The answer is a number and nothing else: the count of lines in these entries containing the word "coordinates".

RECORDS
-=-=-

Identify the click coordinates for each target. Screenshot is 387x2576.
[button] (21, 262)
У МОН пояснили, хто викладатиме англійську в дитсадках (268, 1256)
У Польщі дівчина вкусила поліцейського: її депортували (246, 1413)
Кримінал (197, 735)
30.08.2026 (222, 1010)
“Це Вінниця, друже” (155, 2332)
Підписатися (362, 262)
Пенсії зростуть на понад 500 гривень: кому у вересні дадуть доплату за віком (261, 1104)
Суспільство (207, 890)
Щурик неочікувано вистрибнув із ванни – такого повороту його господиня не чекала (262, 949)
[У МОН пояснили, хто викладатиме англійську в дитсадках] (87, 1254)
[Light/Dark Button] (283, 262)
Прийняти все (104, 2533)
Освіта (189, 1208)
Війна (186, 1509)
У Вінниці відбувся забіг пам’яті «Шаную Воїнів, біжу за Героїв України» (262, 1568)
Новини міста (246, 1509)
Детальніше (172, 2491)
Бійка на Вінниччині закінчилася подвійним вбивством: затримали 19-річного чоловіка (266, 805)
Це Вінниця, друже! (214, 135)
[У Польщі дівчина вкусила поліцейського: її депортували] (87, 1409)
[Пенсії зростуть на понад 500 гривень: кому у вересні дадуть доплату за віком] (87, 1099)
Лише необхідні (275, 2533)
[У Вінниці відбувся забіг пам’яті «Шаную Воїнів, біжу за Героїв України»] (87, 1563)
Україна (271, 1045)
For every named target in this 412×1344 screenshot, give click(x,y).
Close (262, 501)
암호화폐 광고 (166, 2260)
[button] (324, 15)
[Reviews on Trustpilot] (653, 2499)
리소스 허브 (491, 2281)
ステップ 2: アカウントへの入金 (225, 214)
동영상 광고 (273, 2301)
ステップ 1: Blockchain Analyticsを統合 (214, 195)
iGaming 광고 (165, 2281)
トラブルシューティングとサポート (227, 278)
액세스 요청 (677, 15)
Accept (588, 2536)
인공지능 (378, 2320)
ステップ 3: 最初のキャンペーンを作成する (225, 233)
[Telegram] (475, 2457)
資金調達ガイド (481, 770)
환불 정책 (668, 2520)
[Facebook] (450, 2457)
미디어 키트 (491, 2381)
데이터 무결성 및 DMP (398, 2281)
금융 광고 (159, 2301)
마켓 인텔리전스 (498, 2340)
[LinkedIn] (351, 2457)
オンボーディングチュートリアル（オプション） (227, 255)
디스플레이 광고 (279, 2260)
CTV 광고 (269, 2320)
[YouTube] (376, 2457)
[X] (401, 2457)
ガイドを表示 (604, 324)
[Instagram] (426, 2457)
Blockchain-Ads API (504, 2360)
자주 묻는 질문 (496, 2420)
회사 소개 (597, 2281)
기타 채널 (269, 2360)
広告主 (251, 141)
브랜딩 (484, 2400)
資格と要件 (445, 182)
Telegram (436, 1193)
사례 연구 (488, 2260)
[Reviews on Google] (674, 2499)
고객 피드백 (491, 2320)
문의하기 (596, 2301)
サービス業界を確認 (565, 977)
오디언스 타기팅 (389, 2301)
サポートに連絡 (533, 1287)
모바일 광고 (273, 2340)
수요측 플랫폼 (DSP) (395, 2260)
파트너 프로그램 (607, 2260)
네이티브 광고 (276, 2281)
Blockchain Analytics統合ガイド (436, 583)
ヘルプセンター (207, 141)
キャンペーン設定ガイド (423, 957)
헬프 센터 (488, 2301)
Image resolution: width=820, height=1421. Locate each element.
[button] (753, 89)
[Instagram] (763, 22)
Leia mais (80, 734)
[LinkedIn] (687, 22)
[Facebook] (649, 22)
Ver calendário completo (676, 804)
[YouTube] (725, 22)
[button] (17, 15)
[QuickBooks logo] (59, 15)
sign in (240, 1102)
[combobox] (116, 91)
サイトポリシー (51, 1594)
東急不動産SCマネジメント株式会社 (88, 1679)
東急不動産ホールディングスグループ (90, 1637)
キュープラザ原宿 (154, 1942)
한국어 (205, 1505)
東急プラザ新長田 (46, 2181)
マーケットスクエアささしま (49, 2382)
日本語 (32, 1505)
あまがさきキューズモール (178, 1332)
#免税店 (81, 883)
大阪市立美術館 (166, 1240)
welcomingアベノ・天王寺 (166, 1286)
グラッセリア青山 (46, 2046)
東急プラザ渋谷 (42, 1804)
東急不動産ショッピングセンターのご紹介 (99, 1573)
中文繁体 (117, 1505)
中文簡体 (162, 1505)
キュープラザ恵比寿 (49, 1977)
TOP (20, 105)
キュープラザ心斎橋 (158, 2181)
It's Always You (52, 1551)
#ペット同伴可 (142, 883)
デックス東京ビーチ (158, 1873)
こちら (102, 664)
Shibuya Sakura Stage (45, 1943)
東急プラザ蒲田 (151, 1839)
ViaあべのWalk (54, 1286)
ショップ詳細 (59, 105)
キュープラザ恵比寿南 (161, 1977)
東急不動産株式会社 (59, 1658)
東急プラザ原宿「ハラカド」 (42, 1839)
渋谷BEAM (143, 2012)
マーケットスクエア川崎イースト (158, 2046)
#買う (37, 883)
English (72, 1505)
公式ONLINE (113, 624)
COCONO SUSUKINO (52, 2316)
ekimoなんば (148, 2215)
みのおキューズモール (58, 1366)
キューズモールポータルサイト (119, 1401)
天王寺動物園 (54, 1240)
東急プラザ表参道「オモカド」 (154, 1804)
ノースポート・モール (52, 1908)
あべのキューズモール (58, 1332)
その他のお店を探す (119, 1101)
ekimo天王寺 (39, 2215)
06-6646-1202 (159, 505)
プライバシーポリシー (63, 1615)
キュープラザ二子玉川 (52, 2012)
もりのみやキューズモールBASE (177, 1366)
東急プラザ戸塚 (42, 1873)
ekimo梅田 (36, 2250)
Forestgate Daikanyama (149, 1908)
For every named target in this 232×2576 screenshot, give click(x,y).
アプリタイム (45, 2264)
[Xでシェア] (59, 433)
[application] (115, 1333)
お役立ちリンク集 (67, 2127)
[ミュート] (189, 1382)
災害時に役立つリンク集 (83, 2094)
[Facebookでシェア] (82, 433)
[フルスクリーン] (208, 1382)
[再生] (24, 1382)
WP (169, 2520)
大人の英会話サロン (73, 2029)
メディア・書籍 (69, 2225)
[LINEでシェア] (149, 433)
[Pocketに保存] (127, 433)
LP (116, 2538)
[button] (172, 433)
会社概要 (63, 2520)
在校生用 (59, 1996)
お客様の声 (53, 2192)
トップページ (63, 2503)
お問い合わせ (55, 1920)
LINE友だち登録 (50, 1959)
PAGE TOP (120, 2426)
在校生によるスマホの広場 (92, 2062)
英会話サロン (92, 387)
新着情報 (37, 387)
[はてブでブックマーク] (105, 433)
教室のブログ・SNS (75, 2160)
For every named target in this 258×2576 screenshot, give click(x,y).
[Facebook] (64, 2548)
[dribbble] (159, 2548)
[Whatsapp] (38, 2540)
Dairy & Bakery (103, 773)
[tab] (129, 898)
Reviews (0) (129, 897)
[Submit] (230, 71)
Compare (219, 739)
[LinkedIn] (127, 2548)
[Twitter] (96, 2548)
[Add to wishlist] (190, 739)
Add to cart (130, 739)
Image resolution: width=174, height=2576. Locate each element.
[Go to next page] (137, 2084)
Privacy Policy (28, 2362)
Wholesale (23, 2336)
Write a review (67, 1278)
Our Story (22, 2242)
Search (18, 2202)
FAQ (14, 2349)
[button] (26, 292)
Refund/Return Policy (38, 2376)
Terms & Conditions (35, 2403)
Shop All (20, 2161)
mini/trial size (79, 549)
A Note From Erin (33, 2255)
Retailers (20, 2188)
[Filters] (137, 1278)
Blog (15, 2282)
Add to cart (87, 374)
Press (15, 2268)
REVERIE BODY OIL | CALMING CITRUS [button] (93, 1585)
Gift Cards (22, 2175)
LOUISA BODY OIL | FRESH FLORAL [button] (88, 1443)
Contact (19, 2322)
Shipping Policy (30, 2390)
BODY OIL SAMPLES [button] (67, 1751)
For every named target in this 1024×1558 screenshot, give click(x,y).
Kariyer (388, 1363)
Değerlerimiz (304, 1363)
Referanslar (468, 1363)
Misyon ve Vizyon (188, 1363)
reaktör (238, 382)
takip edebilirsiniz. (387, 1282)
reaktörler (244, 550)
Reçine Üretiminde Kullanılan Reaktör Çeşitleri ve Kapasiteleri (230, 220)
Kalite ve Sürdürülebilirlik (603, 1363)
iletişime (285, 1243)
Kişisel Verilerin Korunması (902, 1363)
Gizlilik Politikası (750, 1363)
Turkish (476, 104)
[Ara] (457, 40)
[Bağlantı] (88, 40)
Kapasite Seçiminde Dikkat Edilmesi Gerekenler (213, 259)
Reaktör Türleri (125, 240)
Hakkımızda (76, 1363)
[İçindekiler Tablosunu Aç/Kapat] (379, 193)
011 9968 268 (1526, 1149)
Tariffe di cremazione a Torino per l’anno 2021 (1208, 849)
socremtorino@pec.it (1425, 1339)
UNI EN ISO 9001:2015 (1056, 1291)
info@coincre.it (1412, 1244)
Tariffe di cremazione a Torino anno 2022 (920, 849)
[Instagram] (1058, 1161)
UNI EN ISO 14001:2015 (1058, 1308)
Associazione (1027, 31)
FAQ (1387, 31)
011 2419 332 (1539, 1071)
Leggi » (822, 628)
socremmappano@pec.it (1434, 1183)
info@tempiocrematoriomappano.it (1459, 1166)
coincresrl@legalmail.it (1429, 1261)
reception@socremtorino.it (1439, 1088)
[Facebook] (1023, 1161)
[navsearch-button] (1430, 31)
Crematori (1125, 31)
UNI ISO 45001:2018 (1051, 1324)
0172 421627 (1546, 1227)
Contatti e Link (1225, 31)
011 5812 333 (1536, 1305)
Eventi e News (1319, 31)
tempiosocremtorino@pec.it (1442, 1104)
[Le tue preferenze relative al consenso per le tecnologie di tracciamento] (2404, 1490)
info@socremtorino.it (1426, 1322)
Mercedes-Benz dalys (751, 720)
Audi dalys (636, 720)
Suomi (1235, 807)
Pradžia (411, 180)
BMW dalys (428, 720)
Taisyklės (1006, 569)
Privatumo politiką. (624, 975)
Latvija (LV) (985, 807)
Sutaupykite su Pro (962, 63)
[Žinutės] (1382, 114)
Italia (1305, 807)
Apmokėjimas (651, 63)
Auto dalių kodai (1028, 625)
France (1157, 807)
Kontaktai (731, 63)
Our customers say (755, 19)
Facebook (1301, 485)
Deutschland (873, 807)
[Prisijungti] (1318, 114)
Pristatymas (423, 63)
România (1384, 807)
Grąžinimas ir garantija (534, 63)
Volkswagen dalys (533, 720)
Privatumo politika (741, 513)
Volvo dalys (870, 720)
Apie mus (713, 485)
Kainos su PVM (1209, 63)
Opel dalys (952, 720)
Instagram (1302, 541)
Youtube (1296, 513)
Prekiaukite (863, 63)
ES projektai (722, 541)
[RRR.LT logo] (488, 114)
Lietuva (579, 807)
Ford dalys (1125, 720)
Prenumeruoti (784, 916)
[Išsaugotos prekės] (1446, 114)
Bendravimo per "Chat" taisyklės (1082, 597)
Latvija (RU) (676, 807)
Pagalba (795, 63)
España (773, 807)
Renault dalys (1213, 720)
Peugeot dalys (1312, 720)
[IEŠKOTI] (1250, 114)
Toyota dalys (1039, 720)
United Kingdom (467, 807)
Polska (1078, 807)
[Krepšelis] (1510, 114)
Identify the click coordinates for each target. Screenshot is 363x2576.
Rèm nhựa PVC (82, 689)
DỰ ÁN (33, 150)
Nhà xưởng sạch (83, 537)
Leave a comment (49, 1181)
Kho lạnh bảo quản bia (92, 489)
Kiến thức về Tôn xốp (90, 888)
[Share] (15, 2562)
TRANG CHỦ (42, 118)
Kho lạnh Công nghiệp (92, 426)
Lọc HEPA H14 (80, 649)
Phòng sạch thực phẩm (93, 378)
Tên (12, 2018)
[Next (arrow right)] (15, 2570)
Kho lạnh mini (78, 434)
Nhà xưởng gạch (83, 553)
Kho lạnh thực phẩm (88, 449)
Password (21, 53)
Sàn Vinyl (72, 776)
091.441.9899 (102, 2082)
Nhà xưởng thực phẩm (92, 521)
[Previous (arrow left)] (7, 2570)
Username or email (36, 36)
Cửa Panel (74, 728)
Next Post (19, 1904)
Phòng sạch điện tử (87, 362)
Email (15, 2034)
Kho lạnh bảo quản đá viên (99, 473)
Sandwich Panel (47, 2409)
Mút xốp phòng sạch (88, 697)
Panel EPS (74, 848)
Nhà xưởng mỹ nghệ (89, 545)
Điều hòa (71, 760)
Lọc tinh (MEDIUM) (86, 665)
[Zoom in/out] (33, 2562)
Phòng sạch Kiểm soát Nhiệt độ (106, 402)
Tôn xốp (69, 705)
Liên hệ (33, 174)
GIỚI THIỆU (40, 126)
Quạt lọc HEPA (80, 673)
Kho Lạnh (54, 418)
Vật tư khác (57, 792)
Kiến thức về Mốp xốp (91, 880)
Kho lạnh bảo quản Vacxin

-=-=-

OUTPUT OF THE EXERCISE
2